The Assembly now entered on the business of their mission, and
first proceeded to arrange the order in which they would take up the
heads of their constitution, as follows:
First, and as Preliminary to the whole a general Declaration of
the Rights of Man. Then specifically the Principles of the Monarchy;
rights of the Nation; rights of the King; rights of the citizens;
organization & rights of the National assembly; forms necessary for
the enactment of laws; organization & functions of the provincial &
municipal assemblies; duties and limits of the Judiciary power;
functions & duties of the military power.
A declaration of the rights of man, as the preliminary of their
work, was accordingly prepared and proposed by the Marquis de la
Fayette.
But the quiet of their march was soon disturbed by information
that troops, and particularly the foreign troops, were advancing on
Paris from various quarters. The King had been probably advised to
this on the pretext of preserving peace in Paris. But his advisers
were believed to have other things in contemplation. The Marshal de
Broglio was appointed to their command, a high flying aristocrat,
cool and capable of everything. Some of the French guards were soon
arrested, under other pretexts, but really on account of their
dispositions in favor of the National cause. The people of Paris
forced their prison, liberated them, and sent a deputation to the
Assembly to solicit a pardon. The Assembly recommended peace and
order to the people of Paris, the prisoners to the king, and asked
from him the removal of the troops. His answer was negative and dry,
saying they might remove themselves, if they pleased, to Noyons or
Soissons. In the meantime these troops, to the number of twenty or
thirty thousand, had arrived and were posted in, and between Paris
and Versailles. The bridges and passes were guarded. At three
o'clock in the afternoon of the 11th July the Count de la Luzerne was
sent to notify Mr. Neckar of his dismission, and to enjoin him to
retire instantly without saying a word of it to anybody. He went
home, dined, and proposed to his wife a visit to a friend, but went
in fact to his country house at St. Ouen, and at midnight set out for
Brussels. This was not known until the next day, 12th when the whole
ministry was changed, except Villedeuil, of the Domestic department,
and Barenton, Garde des sceaux. The changes were as follows.

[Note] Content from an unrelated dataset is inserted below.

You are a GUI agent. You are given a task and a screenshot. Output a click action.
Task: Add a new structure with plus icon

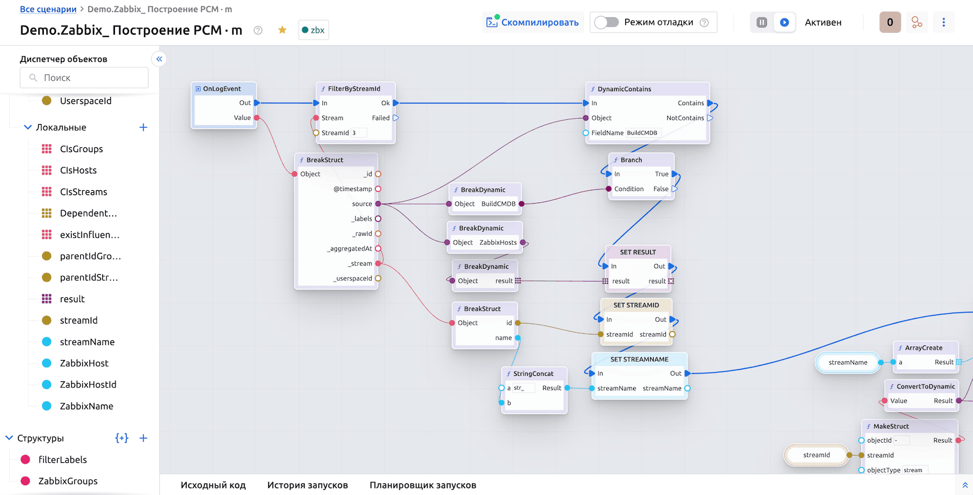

The Baron de Breteuil, president of the council of finance; de
la Galaisiere, Comptroller general in the room of Mr. Neckar; the
Marshal de Broglio, minister of War, & Foulon under him in the room
of Puy-Segur; the Duke de la Vauguyon, minister of foreign affairs
instead of the Ct. de Montmorin; de La Porte, minister of Marine, in
place of the Ct. de la Luzerne; St. Priest was also removed from the
council. Luzerne and Puy-Segur had been strongly of the Aristocratic
party in the Council, but they were not considered as equal to the
work now to be done. The King was now compleatly in the hands of
men, the principal among whom had been noted thro' their lives for
the Turkish despotism of their characters, and who were associated
around the King as proper instruments for what was to be executed.
The news of this change began to be known at Paris about 1. or 2.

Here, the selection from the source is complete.